RECORDS SHOWN.
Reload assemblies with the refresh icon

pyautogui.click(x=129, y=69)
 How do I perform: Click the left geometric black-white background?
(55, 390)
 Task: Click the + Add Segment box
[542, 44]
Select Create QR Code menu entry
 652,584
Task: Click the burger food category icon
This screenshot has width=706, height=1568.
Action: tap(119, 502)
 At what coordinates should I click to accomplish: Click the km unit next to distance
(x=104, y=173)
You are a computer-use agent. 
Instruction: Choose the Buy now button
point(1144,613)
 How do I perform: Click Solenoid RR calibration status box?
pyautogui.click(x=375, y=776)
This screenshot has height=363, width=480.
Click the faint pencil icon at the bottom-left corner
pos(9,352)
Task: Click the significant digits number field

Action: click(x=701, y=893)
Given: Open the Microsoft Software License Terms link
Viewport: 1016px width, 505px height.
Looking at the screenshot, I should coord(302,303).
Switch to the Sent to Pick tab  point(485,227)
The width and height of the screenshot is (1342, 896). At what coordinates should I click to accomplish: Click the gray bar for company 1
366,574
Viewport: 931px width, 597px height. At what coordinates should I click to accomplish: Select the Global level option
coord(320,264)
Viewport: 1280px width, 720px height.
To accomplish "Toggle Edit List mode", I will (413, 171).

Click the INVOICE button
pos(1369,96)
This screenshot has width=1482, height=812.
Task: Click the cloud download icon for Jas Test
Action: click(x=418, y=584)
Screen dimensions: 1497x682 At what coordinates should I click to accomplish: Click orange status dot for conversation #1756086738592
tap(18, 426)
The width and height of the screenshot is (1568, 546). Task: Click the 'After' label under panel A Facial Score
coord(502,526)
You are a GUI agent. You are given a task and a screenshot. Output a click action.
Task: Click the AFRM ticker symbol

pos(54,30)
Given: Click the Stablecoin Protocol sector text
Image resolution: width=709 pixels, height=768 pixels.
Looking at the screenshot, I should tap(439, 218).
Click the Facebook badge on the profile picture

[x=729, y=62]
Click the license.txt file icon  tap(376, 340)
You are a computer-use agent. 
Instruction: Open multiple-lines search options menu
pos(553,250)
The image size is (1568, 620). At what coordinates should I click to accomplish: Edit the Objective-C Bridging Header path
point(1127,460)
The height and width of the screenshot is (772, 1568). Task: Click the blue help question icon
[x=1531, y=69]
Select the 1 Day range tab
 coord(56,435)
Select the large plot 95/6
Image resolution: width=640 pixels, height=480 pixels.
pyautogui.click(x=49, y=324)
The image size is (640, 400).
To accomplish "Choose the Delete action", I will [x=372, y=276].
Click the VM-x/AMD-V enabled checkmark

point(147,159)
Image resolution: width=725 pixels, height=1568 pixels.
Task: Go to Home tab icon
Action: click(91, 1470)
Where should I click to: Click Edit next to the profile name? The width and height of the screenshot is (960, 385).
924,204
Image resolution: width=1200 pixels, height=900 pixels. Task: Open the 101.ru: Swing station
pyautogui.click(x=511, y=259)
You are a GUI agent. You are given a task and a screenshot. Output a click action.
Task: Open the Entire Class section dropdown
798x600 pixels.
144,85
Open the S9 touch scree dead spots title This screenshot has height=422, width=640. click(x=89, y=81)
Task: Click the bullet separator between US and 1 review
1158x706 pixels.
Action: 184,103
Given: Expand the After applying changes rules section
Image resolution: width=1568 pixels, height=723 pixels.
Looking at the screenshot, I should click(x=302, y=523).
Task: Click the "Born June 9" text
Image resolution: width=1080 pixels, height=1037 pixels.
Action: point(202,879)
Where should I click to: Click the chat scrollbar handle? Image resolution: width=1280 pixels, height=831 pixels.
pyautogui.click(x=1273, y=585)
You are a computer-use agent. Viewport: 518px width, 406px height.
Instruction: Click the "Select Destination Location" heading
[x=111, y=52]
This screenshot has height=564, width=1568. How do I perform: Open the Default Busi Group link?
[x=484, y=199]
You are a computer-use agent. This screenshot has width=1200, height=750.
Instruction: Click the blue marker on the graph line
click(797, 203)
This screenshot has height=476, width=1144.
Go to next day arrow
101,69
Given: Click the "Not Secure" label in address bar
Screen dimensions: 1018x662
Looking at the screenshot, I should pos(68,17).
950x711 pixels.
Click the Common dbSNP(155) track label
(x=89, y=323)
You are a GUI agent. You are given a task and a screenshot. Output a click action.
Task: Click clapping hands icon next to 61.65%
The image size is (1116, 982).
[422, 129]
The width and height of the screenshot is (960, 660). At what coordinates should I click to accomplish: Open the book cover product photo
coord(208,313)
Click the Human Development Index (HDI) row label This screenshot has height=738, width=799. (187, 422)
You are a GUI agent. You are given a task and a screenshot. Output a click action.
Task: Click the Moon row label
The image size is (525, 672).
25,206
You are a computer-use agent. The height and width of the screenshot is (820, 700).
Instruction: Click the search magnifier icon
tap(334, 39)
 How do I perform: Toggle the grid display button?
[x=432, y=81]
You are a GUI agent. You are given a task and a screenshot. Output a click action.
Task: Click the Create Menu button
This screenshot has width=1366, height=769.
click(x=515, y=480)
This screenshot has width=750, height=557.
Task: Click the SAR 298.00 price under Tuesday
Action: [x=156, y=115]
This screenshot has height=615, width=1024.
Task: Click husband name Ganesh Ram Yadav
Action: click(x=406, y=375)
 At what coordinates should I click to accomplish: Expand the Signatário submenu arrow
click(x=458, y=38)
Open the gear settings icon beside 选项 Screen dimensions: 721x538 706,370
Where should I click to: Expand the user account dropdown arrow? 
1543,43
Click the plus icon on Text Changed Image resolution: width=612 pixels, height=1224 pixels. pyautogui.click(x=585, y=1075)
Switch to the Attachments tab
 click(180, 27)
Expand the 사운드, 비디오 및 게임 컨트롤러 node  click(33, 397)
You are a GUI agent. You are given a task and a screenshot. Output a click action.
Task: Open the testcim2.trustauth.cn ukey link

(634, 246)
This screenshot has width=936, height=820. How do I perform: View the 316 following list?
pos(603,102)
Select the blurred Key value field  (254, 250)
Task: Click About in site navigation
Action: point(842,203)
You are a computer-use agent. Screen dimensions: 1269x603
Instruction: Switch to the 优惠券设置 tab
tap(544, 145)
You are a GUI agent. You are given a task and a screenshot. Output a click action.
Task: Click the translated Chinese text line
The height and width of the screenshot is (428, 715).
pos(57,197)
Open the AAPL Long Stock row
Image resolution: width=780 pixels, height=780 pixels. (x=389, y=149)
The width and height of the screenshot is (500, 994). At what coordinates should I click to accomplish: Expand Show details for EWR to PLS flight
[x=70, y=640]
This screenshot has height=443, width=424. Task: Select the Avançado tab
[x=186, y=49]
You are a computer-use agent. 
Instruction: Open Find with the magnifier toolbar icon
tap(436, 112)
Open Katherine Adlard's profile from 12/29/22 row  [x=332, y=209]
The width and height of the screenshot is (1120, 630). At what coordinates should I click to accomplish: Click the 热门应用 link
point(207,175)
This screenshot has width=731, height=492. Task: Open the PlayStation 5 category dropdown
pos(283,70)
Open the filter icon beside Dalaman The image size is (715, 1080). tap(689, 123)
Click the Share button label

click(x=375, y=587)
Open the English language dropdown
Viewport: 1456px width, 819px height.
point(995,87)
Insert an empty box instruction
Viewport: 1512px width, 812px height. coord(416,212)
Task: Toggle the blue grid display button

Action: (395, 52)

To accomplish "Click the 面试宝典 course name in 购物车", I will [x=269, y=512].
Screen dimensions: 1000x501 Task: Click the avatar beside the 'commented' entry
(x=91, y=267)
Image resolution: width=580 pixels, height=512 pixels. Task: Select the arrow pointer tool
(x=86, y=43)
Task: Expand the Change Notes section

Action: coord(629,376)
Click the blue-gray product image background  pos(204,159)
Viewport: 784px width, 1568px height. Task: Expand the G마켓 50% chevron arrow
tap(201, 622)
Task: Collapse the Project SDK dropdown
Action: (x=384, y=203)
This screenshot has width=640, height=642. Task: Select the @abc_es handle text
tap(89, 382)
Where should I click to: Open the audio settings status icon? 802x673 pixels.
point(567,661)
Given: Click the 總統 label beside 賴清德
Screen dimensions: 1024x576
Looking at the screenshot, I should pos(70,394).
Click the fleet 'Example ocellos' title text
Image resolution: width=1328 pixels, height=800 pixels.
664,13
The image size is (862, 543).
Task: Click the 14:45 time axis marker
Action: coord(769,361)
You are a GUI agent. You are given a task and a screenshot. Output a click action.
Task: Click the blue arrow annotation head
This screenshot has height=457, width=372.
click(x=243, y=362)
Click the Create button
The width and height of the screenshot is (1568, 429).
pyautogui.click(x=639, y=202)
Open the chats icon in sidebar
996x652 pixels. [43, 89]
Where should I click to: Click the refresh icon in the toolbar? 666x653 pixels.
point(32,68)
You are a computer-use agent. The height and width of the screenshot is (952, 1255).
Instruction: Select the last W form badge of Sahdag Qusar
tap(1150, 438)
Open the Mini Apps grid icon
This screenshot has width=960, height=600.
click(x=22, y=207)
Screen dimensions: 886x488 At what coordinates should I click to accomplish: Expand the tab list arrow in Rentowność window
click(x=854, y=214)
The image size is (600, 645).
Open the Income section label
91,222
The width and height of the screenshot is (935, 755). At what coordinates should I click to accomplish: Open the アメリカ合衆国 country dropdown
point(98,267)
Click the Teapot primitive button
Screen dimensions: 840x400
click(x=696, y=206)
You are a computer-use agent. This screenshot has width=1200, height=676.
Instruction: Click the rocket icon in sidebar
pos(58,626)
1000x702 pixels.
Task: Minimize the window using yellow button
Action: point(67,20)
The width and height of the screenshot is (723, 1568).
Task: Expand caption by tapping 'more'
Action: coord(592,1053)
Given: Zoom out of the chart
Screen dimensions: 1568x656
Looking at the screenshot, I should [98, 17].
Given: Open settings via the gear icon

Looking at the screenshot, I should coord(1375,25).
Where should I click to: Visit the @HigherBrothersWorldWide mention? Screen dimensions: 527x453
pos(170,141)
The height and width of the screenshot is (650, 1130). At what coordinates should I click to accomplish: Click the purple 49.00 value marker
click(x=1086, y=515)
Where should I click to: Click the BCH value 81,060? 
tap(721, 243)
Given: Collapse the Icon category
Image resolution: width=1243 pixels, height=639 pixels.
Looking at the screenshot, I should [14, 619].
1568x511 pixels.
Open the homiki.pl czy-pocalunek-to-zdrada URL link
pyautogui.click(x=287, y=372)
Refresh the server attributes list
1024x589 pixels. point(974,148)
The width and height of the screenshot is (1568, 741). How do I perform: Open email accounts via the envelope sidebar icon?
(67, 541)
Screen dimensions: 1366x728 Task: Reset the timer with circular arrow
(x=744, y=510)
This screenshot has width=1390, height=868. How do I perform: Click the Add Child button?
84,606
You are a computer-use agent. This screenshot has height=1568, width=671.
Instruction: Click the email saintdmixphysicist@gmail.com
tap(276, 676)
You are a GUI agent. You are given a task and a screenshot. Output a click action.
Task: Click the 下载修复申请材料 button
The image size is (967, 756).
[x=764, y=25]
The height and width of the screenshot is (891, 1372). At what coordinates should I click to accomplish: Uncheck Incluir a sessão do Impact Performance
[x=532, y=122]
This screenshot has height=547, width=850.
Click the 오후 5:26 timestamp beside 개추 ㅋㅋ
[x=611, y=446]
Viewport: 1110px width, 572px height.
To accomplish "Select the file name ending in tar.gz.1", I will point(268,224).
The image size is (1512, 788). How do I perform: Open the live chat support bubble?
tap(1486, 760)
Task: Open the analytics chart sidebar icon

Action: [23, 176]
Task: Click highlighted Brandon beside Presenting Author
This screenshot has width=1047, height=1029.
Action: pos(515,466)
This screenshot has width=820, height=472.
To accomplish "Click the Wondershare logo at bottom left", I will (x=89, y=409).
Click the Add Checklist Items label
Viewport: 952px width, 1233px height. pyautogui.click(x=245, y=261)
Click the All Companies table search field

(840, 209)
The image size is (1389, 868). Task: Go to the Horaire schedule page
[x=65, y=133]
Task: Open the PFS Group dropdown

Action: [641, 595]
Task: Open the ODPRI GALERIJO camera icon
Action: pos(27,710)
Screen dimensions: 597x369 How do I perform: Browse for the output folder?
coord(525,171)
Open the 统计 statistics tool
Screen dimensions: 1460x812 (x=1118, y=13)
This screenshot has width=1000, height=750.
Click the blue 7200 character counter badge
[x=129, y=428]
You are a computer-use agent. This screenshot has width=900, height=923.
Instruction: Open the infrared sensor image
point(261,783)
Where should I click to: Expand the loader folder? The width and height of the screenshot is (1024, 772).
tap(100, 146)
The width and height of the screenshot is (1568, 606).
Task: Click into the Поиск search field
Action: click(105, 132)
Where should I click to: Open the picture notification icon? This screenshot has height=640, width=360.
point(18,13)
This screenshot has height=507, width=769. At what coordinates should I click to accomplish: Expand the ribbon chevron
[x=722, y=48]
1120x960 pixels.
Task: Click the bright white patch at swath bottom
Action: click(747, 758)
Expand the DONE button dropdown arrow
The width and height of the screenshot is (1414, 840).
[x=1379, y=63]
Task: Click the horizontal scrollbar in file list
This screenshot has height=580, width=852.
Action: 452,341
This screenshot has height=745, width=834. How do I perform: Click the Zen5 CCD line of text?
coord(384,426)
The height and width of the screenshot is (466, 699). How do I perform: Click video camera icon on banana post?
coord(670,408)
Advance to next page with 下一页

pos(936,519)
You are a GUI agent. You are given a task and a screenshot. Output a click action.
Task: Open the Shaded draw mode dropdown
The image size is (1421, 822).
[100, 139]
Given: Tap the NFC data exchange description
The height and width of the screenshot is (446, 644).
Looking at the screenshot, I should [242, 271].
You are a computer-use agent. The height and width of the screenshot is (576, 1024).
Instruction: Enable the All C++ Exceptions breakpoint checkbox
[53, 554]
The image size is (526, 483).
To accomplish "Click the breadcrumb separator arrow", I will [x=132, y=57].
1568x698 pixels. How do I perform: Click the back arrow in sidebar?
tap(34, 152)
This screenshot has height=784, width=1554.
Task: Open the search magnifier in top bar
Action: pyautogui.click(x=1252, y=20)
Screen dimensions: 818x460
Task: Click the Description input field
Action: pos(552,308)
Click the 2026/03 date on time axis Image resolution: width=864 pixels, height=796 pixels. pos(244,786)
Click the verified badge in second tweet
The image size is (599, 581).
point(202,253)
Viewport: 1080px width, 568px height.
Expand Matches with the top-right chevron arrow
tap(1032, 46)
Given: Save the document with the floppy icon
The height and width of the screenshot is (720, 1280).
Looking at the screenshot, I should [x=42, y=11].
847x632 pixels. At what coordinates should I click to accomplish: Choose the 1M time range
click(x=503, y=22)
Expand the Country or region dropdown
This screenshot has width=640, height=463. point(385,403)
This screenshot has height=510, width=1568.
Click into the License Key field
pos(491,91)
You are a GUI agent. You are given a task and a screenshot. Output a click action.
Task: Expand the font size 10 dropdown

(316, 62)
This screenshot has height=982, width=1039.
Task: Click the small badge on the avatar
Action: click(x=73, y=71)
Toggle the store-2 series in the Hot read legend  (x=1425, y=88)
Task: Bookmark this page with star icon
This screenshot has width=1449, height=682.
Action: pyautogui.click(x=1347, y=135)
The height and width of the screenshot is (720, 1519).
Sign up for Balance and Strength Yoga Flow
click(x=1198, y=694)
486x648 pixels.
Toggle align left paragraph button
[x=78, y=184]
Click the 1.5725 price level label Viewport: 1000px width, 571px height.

WHAT IS NEEDED.
Retype exactly, and only, the lines above from the one where "Task: Toggle the blue grid display button" occurs up to and including the one where "Click the blue-gray" occurs.

EXPECTED ANSWER.
Task: Toggle the blue grid display button

Action: (395, 52)

To accomplish "Click the 面试宝典 course name in 购物车", I will [x=269, y=512].
Screen dimensions: 1000x501 Task: Click the avatar beside the 'commented' entry
(x=91, y=267)
Image resolution: width=580 pixels, height=512 pixels. Task: Select the arrow pointer tool
(x=86, y=43)
Task: Expand the Change Notes section

Action: coord(629,376)
Click the blue-gray product image background  pos(204,159)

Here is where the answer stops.